Il y a comme un froid

En ce moment, il me semble que le temps londonien ne connaît que deux variantes : froid grisaille et froid soleil. Mon cerveau de grande frileuse entame avec bonheur sa longue hibernation. Et les matins passent dans un tourbillon…

– de sauts précipités du lit lorsque je réalise que MiniPrincesse nous appelle depuis de longues minutes (« Ma-ma-ma-ma-ga-ga-ga-ga-MA-MA-MA ! »)

– de petits déjeuners avalés très lentement (pour elle) ou très vite (pour moi)

– de vêtements pris au hasard (« ça fera l’affaire ») puis, au bout de quelques secondes d’examen (« j’assume de mettre ça au bureau ? ») piteusement reposés (« il est vraiment temps que je me mette au repassage »)

– de recommandations essentielles à la nounou encore en retard : « Elle est de bonne humeur ce matin, n’oubliez pas de lui donner son homéopathie même si vous pensez que ça ne sert à rien, ne la sortez pas sans bonnet, à ce soir »

– et de détours impromptus par chez le marchand de journaux. Depuis que j’ai découvert qu’il suffisait de demander le Figaro à son buraliste (le mien prononce « Fargo », comme dans « Mummy, did we receive Fargo today ? »), je joue avec délectation le cliché de la Française dans le métro, absorbée par le journal du jour, béret et moue renfrognée à la clé.

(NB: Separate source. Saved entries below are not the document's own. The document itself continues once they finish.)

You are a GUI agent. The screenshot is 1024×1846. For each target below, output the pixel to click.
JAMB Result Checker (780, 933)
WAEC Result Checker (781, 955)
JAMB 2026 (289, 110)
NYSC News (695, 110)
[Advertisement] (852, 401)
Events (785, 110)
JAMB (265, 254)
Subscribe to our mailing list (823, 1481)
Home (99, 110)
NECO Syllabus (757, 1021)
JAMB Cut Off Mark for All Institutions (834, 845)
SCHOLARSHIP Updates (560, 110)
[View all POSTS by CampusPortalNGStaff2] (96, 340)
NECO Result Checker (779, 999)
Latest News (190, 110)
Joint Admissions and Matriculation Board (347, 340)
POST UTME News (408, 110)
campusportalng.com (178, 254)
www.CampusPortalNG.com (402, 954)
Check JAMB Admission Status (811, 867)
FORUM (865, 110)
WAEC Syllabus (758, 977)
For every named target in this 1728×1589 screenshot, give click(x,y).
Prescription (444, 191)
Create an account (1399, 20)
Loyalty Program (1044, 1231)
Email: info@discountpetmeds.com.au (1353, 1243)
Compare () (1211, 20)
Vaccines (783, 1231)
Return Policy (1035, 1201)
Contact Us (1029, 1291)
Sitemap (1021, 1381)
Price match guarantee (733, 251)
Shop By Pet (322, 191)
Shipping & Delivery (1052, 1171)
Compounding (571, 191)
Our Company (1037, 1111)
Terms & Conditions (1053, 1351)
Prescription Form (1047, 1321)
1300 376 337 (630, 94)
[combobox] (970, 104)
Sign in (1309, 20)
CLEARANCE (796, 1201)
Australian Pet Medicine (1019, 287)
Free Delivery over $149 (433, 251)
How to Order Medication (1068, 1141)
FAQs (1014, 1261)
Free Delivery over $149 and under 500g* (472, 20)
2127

Mais avant le métro, il y a le passage devant l’école, un établissement privé on ne peut plus BCBG. Enfin si, en Angleterre plus BCBG on peut toujours (il suffit de rajouter quelques milliers de livres aux frais de scolarité), mais disons que cette école-là ne doit pas peiner à boucler les fins de mois. Les charmants bambins qui la fréquentent sont inévitablement accompagnés de leurs non moins chics yummy mummies – terme local très connoté désignant les mamans tendance et toujours bien mises (aucune ne se reconnaissant bien sûr dans cette dénomination).

Je croise généralement les enfants le matin parce que je suis généralement en retard le matin. Je leur prête une attention quasi-nulle puisqu’il est bien évident que MiniPrincesse ne sera jamais aussi grande (ou alors d’ici là on aura trouvé une solution pour lui offrir une scolarité convenable sans payer ni école privée ni maison à 1 million).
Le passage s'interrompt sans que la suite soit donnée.